The demand for unprecedented performance in the upcoming 6G wireless networks is fomenting the research on THz communications empowered by Reconfigurable Inteligent Surfaces (RISs). A wide range of use cases have been proposed, most of them, assuming high-level RIS models that overlook some of the hardware impairments that this technology faces. The expectation is that the emergent reconfigurable THz technologies will eventually overcome its current limitations. This disassociation from the hardware may mask nonphysical assumptions, perceived as hardware limitations. In this paper, a top-down approach bounded by physical constraints is presented, distilling from system-level specifications, hardware requirements, and upper bounds for the RIS-aided system performance. We consider D-band indoor and outdoor scenarios where a more realistic assessment of the state-of-the-art solution can be made. The goal is to highlight the intricacies of the design procedure based on sound assumptions for the RIS performance. For a given signal range and angular coverage, we quantify the required RIS size, number of switching elements, and maximum achievable bandwidth and capacity.

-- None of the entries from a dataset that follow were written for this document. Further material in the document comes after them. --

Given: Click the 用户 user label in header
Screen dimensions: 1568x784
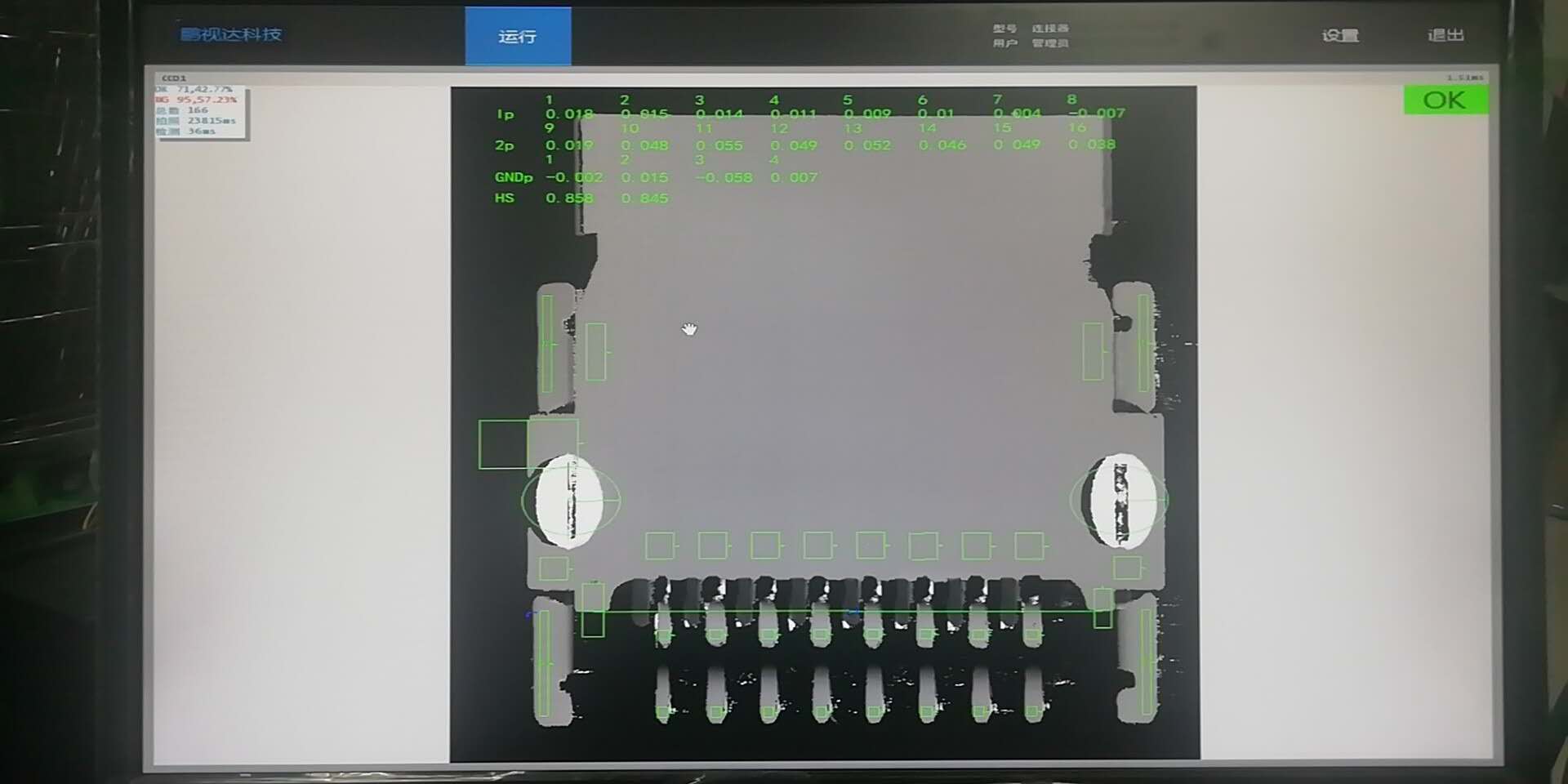Looking at the screenshot, I should tap(1004, 43).
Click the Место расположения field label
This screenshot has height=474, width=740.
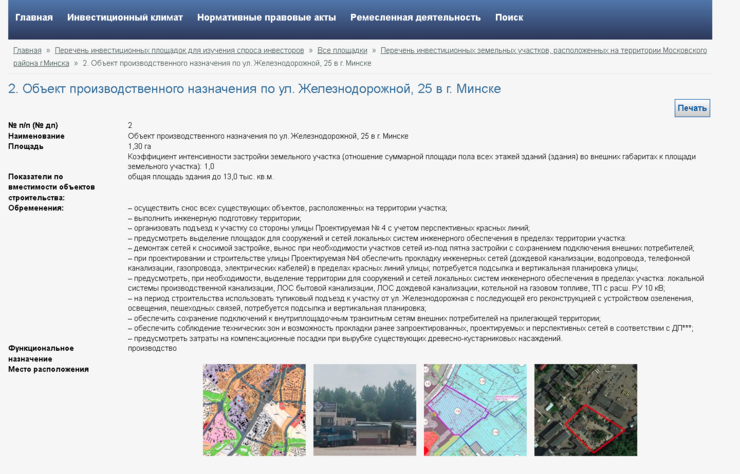(48, 369)
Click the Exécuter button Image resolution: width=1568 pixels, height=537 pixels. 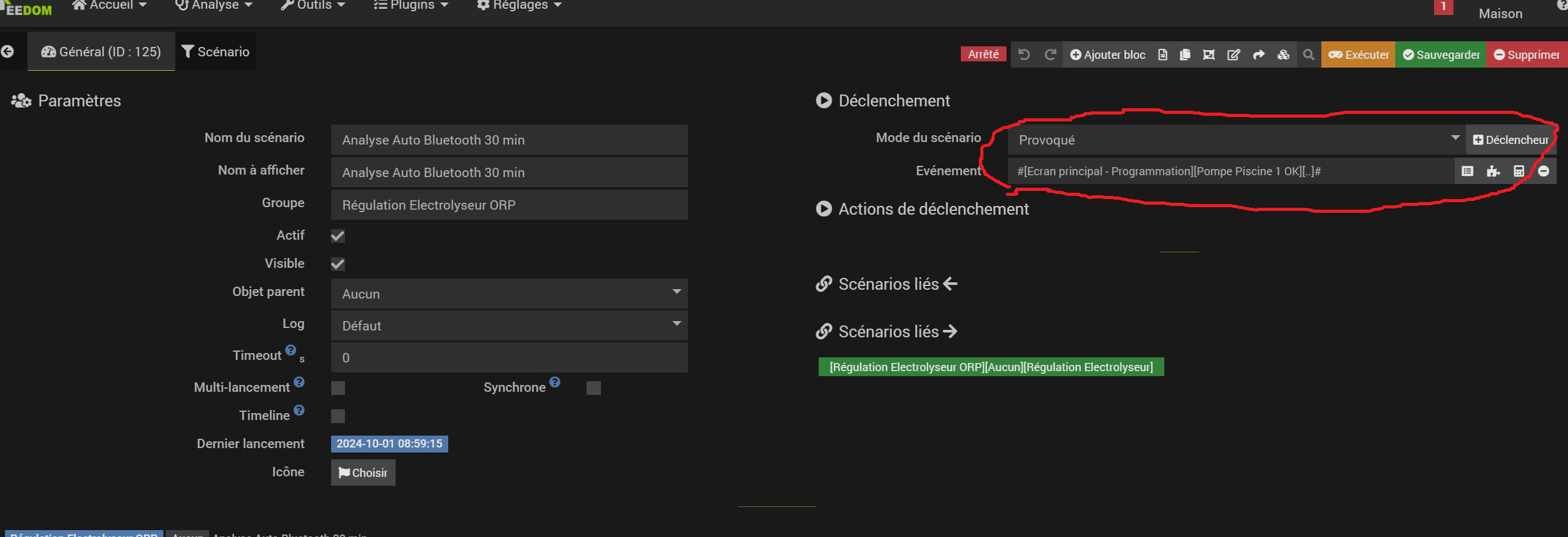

翻译：即将到来的6G无线网络对前所未有性能的需求，正推动着由可重构智能表面（RISs）赋能的太赫兹通信研究。尽管已有广泛的应用场景被提出，但其中绝大多数均基于对RIS的高层级模型假设，忽视了该技术面临的某些硬件损伤。人们期望新兴的可重构太赫兹技术能最终克服其当前局限。这种与硬件的脱节可能掩盖非物理性假设，而将其误判为硬件限制。本文提出了一种受物理约束约束的自顶向下方法，从系统级规范、硬件需求及RIS辅助系统性能的上界出发进行提炼。我们考虑了D波段室内与室外场景，这些场景能够对现有技术方案进行更实际的评估。其目标在于基于合理的RIS性能假设，突出设计过程的复杂性。针对给定的信号范围与角度覆盖，我们量化了所需的RIS尺寸、切换元件数量以及可实现的最大带宽与容量。